-- Work item --
Of the records that follow, copy only the lines from the line containing "Screenshot is 971x2576." to the line containing "Tarifario de servicios", both included, exactly as written.

-- Supplied data --
________
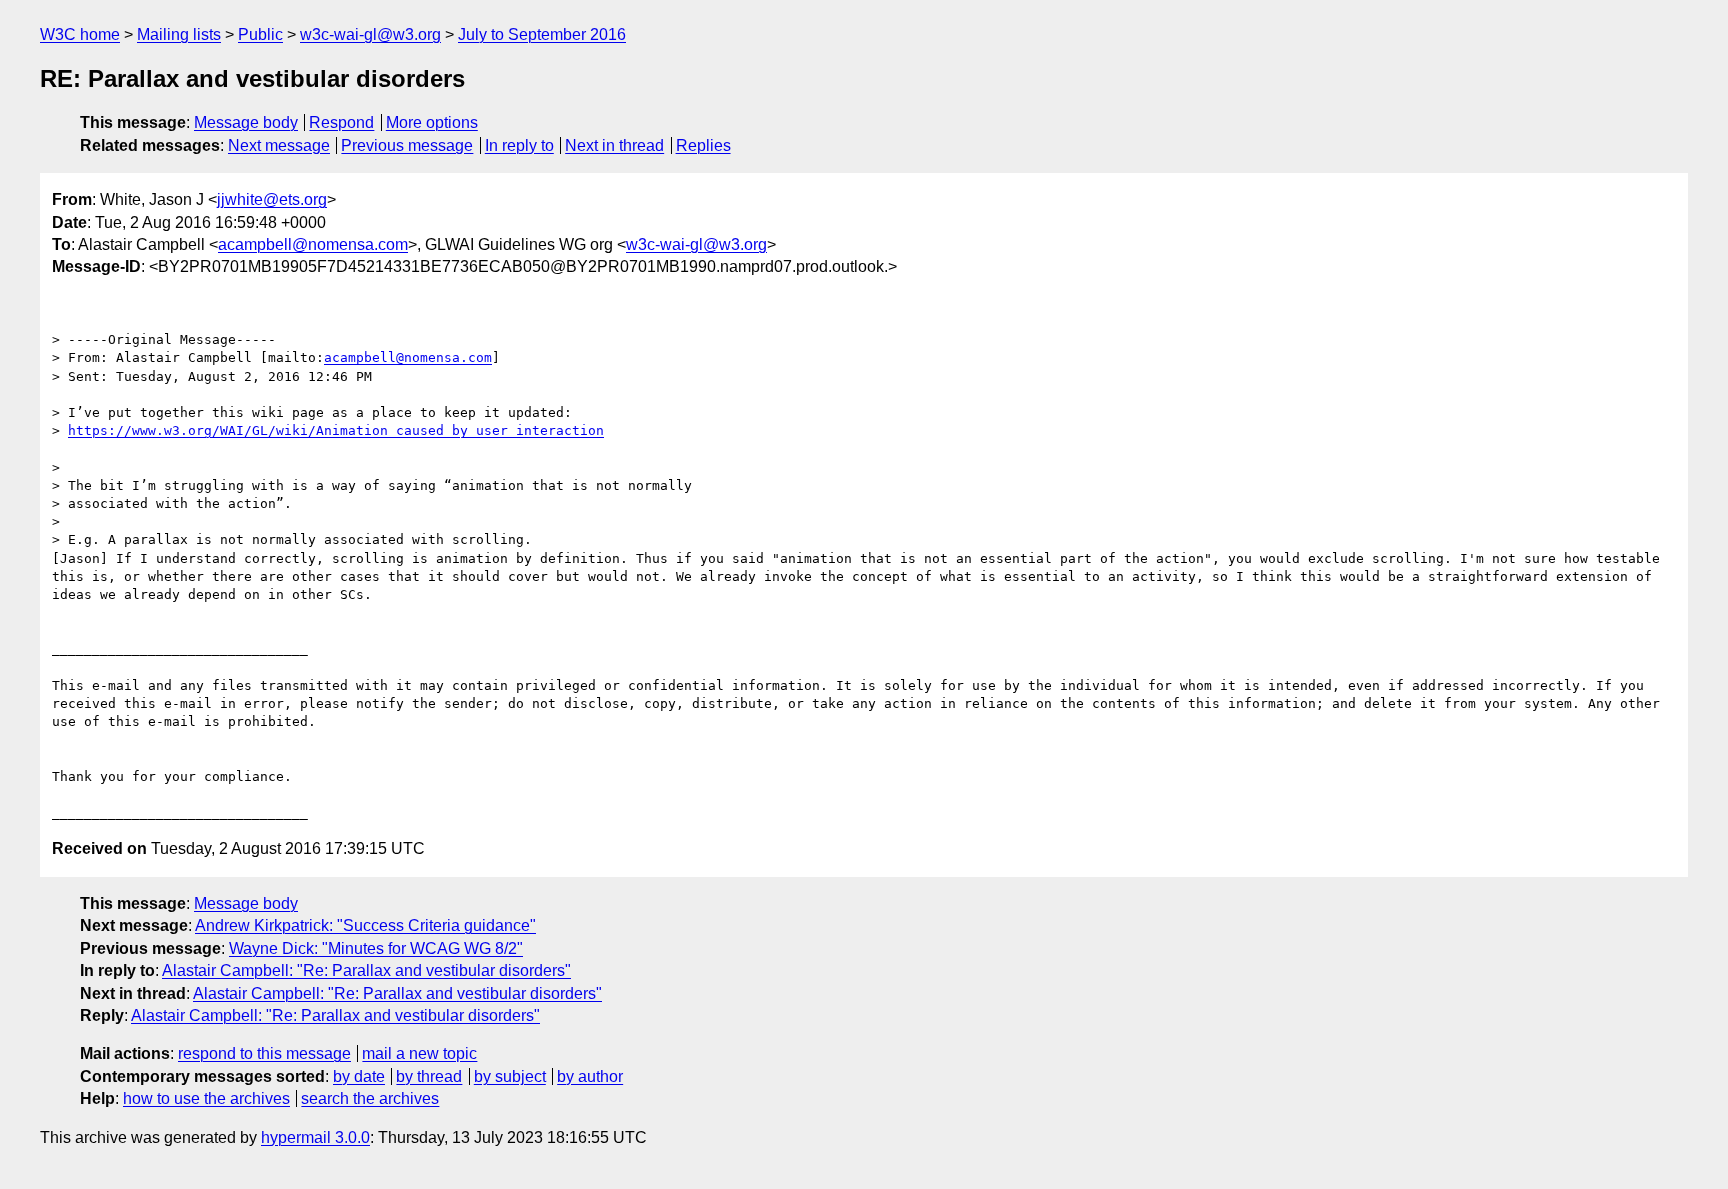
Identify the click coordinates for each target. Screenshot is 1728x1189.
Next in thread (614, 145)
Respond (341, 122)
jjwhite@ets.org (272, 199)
________
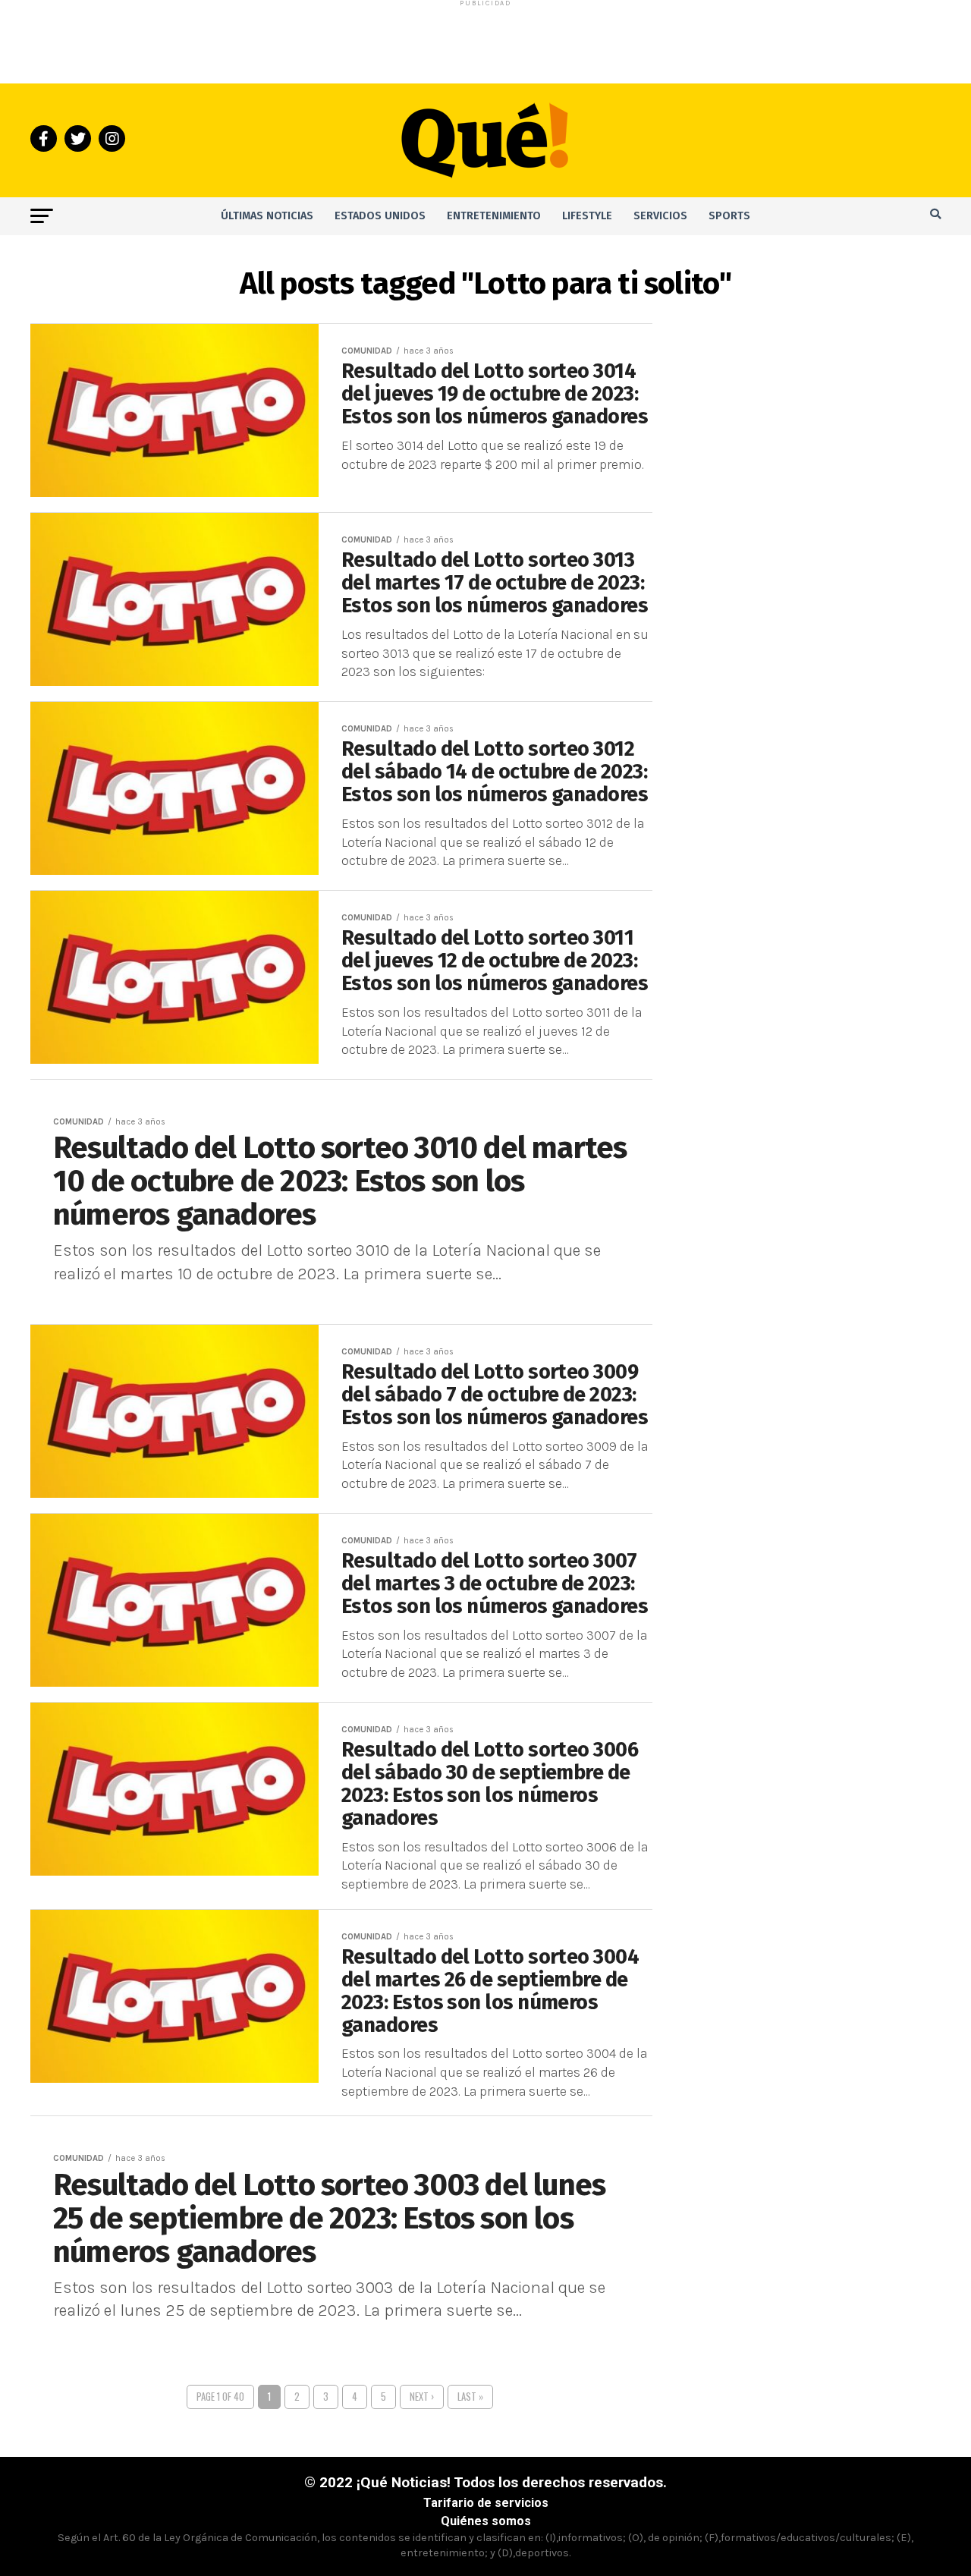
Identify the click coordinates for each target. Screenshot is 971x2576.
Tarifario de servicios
________
-- Task solution --
Identify the click coordinates for each target. Screenshot is 971x2576.
Tarifario de servicios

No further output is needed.